Bid’at konusu, geride “Rabıta Bid‘at Mi, Bid‘at Ne Demektir?” başlıklarında geniş bir şekilde açıklandı. Burada konunun, konu içinde anlaşılması için kısaca özetleyeyim:
Bid’atin Şer’i Anlamı
Hakkında şer’i bir delil olmaksızın yapılan uygulamalardır. İslâm şeriatında aslı olmayan bir şeyi icad etmek demektir. Yani Peygamber (sallallahu aleyhi ve sellem) döneminde mevcut olmayan ve dini kaynaklarda delili bulunmayan akîde, ibâdet, dini bir yasaklama gibi alanlar için olan kullanımdır.
Şer’i anlamdaki bid’atler; Peygamber (sallallahu aleyhi ve sellem)’in “Sonradan ortaya çıkan şeyler bid’attir ve bütün bid’atler sapıklıktır” ifadesi bu anlamdadır.
Şer’î ıstılahta ise; bütün bid’atler dalâlettir. Peygamber (sallallahu aleyhi ve sellem)’den sonra hiç kimsenin dine, akide ve ibâdet konusunda bir şey sokmaya, dini bir şiar ihdâs etmeye veya ondan bir şey eksiltmeye, dini bir uygulamanin niteliğini değiştirmeye (cehri kırâat olmayan namazlarda cehri kırâat ihdâs etmek gibi), mutlak bir hükmü zaman ve mekan açısından olsun, bireysel ve toplumsal açıdan olsun, şer’i bir delil gelmedikçe kayıtlandırmaya yetkisi yoktur.

# [Hedeflerin göründüğü yerlere ilişkin satırlar]
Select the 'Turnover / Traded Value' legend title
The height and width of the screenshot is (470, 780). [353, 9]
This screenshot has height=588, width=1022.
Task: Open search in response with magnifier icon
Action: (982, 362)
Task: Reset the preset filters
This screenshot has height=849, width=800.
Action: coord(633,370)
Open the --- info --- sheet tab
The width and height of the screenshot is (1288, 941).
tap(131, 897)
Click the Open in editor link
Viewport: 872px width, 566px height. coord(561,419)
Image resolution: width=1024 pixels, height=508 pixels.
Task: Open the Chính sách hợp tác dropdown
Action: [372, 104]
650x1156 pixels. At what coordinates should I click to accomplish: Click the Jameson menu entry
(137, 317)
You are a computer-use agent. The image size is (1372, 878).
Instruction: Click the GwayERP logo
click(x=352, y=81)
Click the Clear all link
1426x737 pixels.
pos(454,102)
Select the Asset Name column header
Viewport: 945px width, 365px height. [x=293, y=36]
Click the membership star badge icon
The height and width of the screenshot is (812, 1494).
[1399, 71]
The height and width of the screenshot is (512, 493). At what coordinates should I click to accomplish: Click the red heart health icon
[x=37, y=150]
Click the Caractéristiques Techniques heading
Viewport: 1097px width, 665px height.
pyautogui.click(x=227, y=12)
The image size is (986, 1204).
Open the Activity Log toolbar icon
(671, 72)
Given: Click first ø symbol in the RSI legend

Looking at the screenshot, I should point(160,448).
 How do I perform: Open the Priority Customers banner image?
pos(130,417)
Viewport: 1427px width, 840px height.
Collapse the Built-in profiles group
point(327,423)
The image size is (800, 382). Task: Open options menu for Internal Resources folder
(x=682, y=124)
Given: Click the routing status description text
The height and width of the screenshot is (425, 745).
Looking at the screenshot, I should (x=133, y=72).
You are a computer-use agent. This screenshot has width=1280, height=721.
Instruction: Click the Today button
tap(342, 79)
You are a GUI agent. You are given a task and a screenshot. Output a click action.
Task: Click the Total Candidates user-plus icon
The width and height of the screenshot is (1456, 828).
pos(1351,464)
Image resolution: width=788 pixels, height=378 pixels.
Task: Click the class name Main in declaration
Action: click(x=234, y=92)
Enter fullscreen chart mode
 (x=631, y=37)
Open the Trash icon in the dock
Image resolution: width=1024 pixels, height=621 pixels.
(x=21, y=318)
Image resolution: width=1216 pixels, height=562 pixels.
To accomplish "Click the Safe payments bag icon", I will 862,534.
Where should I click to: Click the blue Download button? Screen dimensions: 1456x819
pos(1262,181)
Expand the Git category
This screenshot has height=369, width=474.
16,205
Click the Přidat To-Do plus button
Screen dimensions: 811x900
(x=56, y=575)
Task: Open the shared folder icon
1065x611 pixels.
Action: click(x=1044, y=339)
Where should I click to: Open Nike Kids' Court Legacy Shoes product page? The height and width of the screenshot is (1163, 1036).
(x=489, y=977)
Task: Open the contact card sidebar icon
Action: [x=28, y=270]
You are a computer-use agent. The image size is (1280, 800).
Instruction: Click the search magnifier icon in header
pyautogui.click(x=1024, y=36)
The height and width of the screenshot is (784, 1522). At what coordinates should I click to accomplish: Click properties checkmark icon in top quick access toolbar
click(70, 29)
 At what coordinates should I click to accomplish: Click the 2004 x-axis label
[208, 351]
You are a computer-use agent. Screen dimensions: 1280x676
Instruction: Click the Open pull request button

# [Yapılacak Alıştırmalar]
1. Bid'at konulu metinden, “Bid’at konusu, geride” sözcüklerini içeren yerden başlayıp “ifadesi bu anlamdadır.” sözcüklerinden sonra biten bölümü kelimesi kelimesine aktarın.
2. Bid'at konulu metindeki “İslâm şeriatında aslı olmayan bir şeyi icad etmek demektir.” cümlesini İngilizceye çevirin.

# [Alıştırma Çözümleri]
1.
Bid’at konusu, geride “Rabıta Bid‘at Mi, Bid‘at Ne Demektir?” başlıklarında geniş bir şekilde açıklandı. Burada konunun, konu içinde anlaşılması için kısaca özetleyeyim:
Bid’atin Şer’i Anlamı
Hakkında şer’i bir delil olmaksızın yapılan uygulamalardır. İslâm şeriatında aslı olmayan bir şeyi icad etmek demektir. Yani Peygamber (sallallahu aleyhi ve sellem) döneminde mevcut olmayan ve dini kaynaklarda delili bulunmayan akîde, ibâdet, dini bir yasaklama gibi alanlar için olan kullanımdır.
Şer’i anlamdaki bid’atler; Peygamber (sallallahu aleyhi ve sellem)’in “Sonradan ortaya çıkan şeyler bid’attir ve bütün bid’atler sapıklıktır” ifadesi bu anlamdadır.

2. It means inventing something that has no basis in Islamic sharia.